**Information**
=-=-=-=-=
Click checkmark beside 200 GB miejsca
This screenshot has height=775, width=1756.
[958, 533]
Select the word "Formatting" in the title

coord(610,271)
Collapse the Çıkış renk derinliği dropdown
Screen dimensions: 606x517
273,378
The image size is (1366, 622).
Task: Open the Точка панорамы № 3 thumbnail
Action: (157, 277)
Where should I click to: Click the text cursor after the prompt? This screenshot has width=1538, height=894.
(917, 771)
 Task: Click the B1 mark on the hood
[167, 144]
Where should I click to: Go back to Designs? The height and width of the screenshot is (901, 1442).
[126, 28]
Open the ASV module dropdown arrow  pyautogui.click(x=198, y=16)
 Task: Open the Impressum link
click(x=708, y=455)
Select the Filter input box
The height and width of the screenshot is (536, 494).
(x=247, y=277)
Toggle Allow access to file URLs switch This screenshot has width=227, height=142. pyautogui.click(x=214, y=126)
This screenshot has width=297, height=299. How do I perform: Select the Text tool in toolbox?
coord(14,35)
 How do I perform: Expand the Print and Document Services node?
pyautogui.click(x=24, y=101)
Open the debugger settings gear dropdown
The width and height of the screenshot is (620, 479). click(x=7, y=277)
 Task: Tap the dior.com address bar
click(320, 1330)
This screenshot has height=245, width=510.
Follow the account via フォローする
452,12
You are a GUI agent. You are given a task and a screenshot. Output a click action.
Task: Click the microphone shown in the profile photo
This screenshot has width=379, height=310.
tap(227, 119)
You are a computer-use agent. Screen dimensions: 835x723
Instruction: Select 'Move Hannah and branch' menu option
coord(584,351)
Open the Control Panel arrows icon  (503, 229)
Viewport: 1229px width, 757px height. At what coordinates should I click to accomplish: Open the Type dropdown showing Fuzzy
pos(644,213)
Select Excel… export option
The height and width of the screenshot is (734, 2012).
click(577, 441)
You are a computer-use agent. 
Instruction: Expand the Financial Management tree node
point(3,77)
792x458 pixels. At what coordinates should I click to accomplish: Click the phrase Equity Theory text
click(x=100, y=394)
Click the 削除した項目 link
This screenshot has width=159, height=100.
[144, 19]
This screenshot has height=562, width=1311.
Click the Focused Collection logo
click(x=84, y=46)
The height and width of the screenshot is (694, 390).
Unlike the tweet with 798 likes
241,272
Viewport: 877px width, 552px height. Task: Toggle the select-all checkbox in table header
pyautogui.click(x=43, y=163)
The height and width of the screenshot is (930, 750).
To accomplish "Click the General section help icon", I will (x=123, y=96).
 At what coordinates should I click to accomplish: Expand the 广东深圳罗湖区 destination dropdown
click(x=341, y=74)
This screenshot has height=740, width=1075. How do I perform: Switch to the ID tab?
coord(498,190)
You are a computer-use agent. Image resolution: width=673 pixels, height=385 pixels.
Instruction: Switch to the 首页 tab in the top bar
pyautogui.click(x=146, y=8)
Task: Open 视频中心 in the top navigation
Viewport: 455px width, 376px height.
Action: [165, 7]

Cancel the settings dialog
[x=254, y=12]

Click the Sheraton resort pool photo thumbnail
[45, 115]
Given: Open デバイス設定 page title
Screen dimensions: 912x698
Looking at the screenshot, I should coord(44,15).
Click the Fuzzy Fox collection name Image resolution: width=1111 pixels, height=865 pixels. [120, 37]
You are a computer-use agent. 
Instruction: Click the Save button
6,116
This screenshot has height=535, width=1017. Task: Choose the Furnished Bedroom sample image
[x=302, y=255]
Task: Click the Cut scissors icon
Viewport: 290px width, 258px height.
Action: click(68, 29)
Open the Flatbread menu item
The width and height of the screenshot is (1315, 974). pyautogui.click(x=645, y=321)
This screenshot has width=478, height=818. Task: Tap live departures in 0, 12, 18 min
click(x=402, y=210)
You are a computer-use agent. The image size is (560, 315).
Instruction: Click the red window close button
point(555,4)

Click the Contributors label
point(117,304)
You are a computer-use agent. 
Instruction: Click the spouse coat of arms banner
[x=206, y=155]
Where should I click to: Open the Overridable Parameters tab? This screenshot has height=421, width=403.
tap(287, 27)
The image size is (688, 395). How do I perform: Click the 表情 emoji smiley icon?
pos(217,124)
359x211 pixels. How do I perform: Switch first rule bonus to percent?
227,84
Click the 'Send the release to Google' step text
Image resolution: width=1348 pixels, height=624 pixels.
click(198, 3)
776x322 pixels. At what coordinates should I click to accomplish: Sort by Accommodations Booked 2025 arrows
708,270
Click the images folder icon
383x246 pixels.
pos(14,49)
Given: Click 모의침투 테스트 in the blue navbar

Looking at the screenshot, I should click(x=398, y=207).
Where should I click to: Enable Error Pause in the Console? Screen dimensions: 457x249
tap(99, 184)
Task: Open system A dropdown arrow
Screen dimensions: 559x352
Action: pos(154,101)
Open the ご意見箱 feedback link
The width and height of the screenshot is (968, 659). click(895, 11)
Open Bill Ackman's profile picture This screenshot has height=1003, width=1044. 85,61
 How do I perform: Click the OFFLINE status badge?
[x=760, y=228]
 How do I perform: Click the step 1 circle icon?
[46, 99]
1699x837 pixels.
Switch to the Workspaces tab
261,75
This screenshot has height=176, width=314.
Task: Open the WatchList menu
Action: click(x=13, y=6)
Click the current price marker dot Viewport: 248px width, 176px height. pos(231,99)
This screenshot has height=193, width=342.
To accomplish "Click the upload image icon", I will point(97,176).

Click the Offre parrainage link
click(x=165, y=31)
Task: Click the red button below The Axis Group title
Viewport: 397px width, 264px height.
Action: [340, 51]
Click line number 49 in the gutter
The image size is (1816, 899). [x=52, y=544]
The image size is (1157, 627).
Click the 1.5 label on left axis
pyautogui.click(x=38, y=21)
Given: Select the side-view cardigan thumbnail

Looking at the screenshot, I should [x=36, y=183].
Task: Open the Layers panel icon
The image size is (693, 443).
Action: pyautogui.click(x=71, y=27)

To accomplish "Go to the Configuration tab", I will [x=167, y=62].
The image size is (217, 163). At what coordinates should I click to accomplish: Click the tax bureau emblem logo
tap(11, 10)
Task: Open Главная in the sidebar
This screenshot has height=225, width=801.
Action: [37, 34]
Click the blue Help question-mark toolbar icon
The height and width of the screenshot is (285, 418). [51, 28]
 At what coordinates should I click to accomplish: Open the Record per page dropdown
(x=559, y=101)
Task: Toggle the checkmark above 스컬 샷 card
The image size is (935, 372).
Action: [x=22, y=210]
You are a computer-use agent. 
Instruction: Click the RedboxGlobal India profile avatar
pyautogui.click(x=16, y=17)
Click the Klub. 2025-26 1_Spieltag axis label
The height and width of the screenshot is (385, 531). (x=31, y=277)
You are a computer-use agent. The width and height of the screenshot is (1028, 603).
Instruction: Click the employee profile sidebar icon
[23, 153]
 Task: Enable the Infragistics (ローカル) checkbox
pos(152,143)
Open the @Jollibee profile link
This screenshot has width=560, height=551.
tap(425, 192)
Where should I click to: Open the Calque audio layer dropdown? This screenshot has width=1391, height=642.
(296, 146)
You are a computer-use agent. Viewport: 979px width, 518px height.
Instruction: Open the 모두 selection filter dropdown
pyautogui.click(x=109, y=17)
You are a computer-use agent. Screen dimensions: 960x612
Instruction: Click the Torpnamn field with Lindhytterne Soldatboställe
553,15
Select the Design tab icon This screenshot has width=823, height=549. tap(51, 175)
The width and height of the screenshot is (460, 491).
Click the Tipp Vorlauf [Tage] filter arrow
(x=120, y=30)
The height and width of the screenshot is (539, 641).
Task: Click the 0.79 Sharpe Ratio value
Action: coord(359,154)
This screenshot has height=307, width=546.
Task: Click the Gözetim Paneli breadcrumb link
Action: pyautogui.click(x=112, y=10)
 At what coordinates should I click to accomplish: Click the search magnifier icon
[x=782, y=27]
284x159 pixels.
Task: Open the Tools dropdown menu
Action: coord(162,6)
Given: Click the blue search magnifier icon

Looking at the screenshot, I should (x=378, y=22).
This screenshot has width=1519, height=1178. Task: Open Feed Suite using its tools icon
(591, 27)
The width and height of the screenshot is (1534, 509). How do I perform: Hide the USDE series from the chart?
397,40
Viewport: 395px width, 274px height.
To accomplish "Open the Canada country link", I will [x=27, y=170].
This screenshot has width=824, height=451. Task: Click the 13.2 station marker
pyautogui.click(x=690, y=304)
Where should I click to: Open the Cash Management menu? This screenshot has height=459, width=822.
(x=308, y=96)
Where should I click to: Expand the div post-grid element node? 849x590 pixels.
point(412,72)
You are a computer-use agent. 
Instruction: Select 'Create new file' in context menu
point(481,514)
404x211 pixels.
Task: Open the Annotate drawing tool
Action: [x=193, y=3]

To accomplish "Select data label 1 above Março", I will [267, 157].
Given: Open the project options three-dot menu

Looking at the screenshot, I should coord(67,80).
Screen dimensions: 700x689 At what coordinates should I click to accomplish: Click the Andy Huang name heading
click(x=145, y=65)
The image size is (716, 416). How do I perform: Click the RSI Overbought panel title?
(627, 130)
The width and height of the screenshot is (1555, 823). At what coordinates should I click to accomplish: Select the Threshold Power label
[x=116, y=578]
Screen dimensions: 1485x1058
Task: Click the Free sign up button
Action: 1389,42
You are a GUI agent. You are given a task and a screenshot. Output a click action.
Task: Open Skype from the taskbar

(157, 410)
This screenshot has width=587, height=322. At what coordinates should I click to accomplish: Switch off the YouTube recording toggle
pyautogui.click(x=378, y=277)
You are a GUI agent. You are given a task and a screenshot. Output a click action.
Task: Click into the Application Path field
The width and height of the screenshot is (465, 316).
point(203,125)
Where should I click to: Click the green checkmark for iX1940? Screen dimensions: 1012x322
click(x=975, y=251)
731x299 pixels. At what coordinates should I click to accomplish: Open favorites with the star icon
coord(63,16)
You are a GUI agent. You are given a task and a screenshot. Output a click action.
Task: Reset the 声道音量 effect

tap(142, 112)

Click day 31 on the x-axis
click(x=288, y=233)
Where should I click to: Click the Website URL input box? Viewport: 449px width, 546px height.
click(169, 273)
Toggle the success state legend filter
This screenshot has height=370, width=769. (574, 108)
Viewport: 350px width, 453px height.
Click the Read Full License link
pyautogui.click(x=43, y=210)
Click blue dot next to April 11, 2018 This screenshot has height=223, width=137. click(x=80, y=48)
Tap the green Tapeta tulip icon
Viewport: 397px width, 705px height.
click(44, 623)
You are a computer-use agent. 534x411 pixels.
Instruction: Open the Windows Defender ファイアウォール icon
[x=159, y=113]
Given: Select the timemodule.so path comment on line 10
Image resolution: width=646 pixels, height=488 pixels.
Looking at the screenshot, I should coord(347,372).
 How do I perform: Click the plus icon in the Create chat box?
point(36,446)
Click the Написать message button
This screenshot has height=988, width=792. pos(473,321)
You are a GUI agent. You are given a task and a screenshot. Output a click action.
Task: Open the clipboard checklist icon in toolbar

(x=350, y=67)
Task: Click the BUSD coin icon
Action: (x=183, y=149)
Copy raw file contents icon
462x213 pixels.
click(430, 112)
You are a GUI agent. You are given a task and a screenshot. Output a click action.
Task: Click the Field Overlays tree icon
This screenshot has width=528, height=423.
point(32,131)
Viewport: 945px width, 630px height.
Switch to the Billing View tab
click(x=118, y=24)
=-=-=-=-=
**What you need to do**
Above are the records; print exactly the lines from the line with "Click the Focused Collection logo" to the line with "The height and width of the screenshot is (930, 750).", including both, and nothing else.

**Result below**
Click the Focused Collection logo
click(x=84, y=46)
The height and width of the screenshot is (694, 390).
Unlike the tweet with 798 likes
241,272
Viewport: 877px width, 552px height. Task: Toggle the select-all checkbox in table header
pyautogui.click(x=43, y=163)
The height and width of the screenshot is (930, 750).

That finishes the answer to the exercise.